Il marketing nella trappola della polarizzazione

Cos’hanno in comune Donald Trump ed Elon Musk? Oltre a un ego smisurato, intendo. Entrambi stanno riscrivendo (male) le regole basilari del marketing.
Da un lato il tycoon, che prima annuncia dazi su tutti i prodotti provenienti da Messico e Canada, poi fa retromarcia quando si accorge che i Pick-up (Sacro Graal dell’elettore repubblicano medio) ne verrebbero colpiti.
Dall’altro, il visionario diventato barzelletta, che con le sue uscite sempre più trumpiane ha trasformato Tesla da status symbol dell’innovazione a feticcio imbarazzante. E le vendite? A picco.

Trump ha fatto dell’”America First” il suo mantra, salvo poi ricordarsi che gli States non sono solo McDonald’s e Village People, ma anche squinternati con cappello da cowboy che acquistano Ford F-150 come simbolo di virilità (per poi parcheggiarle davanti a Starbucks e scendere a gustarsi un frappuccino alla vaniglia). Retromarcia fulminea: i dazi vengono rinviati, magari dimenticati. Perché il consenso è volatile e lo zoccolo duro dell’elettorato va tutelato, anche a costo di fare dietrofront sui grandi ideali sbandierati.

Lezione #1: Non si asfaltano i propri clienti. Se il tuo pubblico ama un prodotto, non farglielo pagare il doppio, a meno che tu non sia in grado di aumentarne il valore percepito.

Se poi c’è qualcuno che ha fatto harakiri con il proprio brand, quello è Elon Musk. Un tempo profeta dell’innovazione e della sostenibilità, oggi più impegnato a litigare su Twitter (ops, su “X”) e a flirtare con la destra estrema, conservatrice e assurdamente anti-ecologica. Il risultato? Un crollo delle vendite del 48% in Europa a gennaio. A quanto pare, chi comprava Tesla non lo faceva solo per la tecnologia, ma anche per un certo sistema valoriale. Valori che Musk ha deciso di calpestare senza riguardo e senza considerare l’effetto boomerang.

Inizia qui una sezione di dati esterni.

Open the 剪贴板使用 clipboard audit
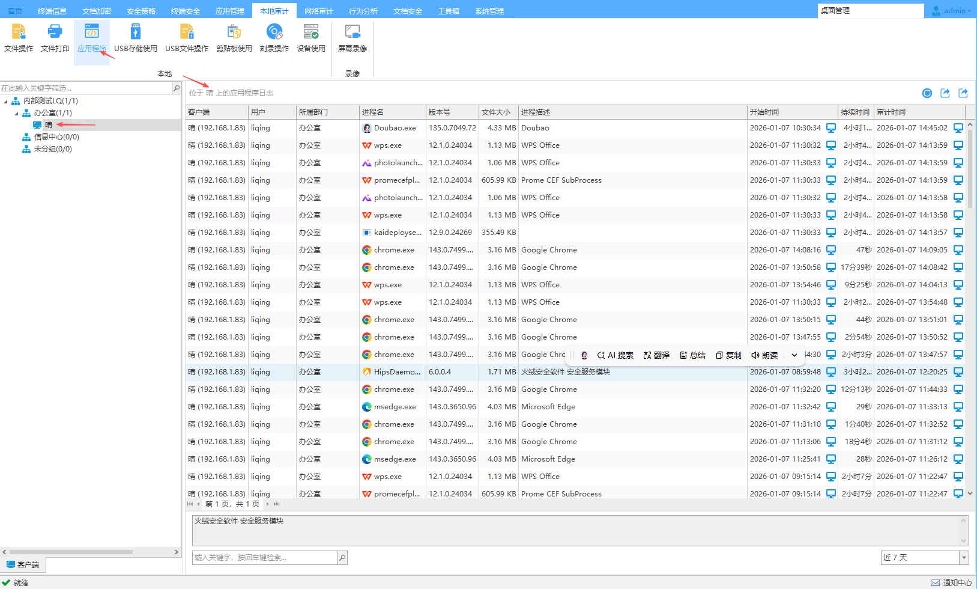(x=234, y=38)
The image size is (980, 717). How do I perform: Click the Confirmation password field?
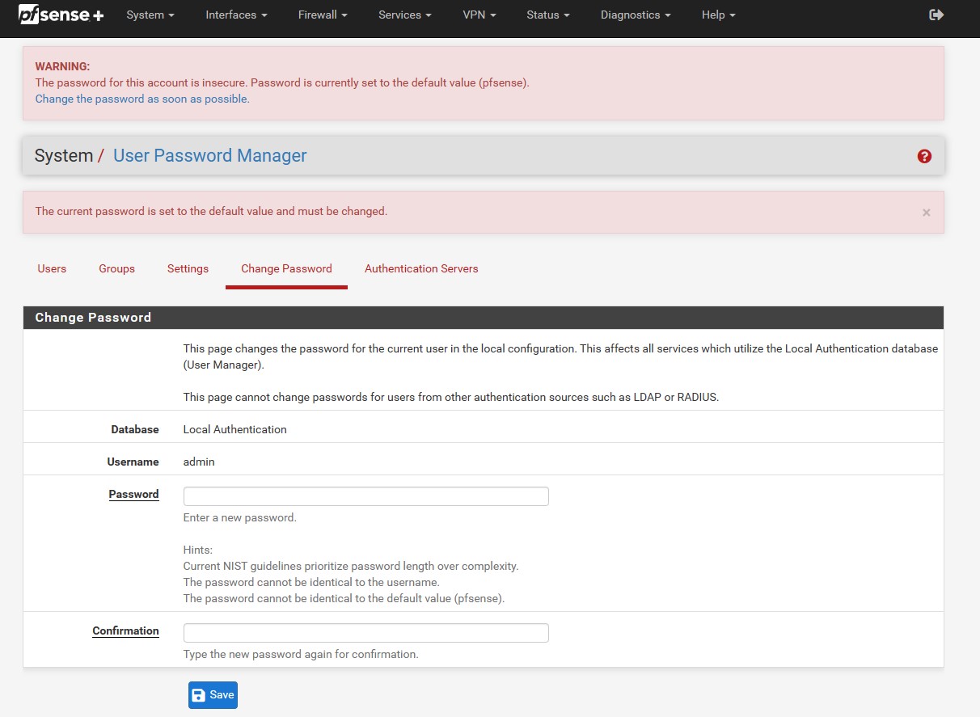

E così le Tesla già vendute, soprattutto nei Paesi scandinavi, si ritrovano con un nuovo optional: l’adesivo “I bought it before Elon went crazy”. Un tocco di ironia che non fa ridere gli azionisti dell’azienda.

Lezione #2: Se il tuo brand è legato alla tua immagine, non trasformarti in una caricatura. Perché passare da genio a meme è un attimo, giusto il tempo di un saluto romano.

Oggi il marketing è più politicizzato che mai. I consumatori scelgono prodotti che rispecchiano i loro princìpi. Se li deludi, ti puniscono nel modo più crudele: smettono di comprarti.

Trump l’ha capito appena in tempo e ha frenato i dazi per non perdere il suo pubblico. Musk, invece, ha spinto sull’acceleratore della deriva ideologica e ora vede il suo impero elettrico in cortocircuito.

Lezione #3: Prendere posizione è legittimo, ma non dimenticare mai chi sono i tuoi clienti. Perché il tuo prodotto non lo vendi a te stesso, ma a loro.
E se li tradisci, non c’è algoritmo che possa salvarti.